Friday, May 21, 2010

Lawn to Meadow



We have too much lawn. We don't play there. I walk across it on my way to and from the gardened or wild features of the yard that actually interest me. Most of the time I spend on the lawn involves mowing it, or raking off the leaves. What a waste of time. What a waste of space.

After much pondering, I concluded last summer that the front should be kept mowed, for aesthetic reasons, for consideration of the neighbors' tastes, and for Gabe to play on. But the back and the side are largely hidden from the road. I could let them grow in a form of carefully-tended neglect.

I started last year by letting all of the grass get a little shaggy, and then mowing around the edges of where I wanted the meadow patches to be, in order to get a feel for what the yard would look like. There are two such patches, each surrounded by a mowed path, and each one subdivided with another path. The paths are there as a tidy aesthetic frame. They are also there for getting around and across the yard, because a meadow of tall grasses will be a tick hazard. The meadow won't be for walking in; it will be a refuge for plants and animals, and a thing to be gazed into, as are regular flower beds.

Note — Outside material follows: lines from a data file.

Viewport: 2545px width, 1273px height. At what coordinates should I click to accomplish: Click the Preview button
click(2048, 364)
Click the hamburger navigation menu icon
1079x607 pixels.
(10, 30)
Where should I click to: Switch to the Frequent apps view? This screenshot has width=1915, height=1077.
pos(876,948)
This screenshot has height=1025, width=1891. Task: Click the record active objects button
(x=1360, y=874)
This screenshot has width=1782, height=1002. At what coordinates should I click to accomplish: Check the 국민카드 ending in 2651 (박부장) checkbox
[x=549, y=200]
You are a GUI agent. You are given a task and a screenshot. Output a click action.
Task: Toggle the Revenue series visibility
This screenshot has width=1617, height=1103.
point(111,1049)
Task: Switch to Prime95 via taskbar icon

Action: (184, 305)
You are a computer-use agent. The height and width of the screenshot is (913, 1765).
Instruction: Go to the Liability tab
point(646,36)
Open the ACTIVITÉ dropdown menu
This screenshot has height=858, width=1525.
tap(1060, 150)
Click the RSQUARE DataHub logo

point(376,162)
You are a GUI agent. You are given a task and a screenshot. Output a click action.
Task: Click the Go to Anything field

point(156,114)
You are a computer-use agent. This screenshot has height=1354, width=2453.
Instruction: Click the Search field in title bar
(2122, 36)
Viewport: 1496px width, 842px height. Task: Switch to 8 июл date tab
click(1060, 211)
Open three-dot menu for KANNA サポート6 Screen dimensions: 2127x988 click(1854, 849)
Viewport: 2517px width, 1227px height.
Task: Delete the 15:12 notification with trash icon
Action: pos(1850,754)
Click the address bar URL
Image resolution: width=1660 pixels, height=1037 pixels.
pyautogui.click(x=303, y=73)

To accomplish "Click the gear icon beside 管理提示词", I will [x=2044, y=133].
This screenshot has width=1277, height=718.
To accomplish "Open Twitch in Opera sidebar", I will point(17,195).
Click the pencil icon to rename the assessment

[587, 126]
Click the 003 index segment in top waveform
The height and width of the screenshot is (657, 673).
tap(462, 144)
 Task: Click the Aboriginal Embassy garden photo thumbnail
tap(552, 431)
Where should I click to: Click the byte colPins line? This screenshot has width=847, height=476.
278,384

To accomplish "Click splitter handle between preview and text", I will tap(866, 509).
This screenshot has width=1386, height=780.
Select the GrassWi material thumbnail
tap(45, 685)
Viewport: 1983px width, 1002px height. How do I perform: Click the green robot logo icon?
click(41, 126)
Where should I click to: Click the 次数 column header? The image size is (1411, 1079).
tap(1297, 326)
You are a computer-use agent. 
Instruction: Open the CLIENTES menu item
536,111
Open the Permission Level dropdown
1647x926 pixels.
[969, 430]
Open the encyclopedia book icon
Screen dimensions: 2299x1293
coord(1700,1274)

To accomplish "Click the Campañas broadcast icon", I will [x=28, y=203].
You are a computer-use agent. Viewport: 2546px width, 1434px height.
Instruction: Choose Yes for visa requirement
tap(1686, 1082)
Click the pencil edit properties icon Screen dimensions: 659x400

The logs and sticks in the photos are my current attempt to add more visible edge to the meadow areas. The grass is getting long enough now that, in most of the yard, it is obvious which areas are path, and which are meadow. However, the side patch extends to the arid swath of ground that is baked dusty each year. Very little grows there. Mowing alone doesn't suffice to establish visible meadow edges, because there is almost nothing there tall enough to mow. Those areas needed some sort of edging so that I could tell where the path stops, and the meadow starts.

For that, I used our leftover firewood, and sticks from the woods. Along with making a decent visible edge, these wooden boundaries have the added benefit of discouraging my son from wandering into potentially ticky areas. And, being just sticks, I'll be able to move them easily in the Autumn when I give the meadow its single, yearly mow.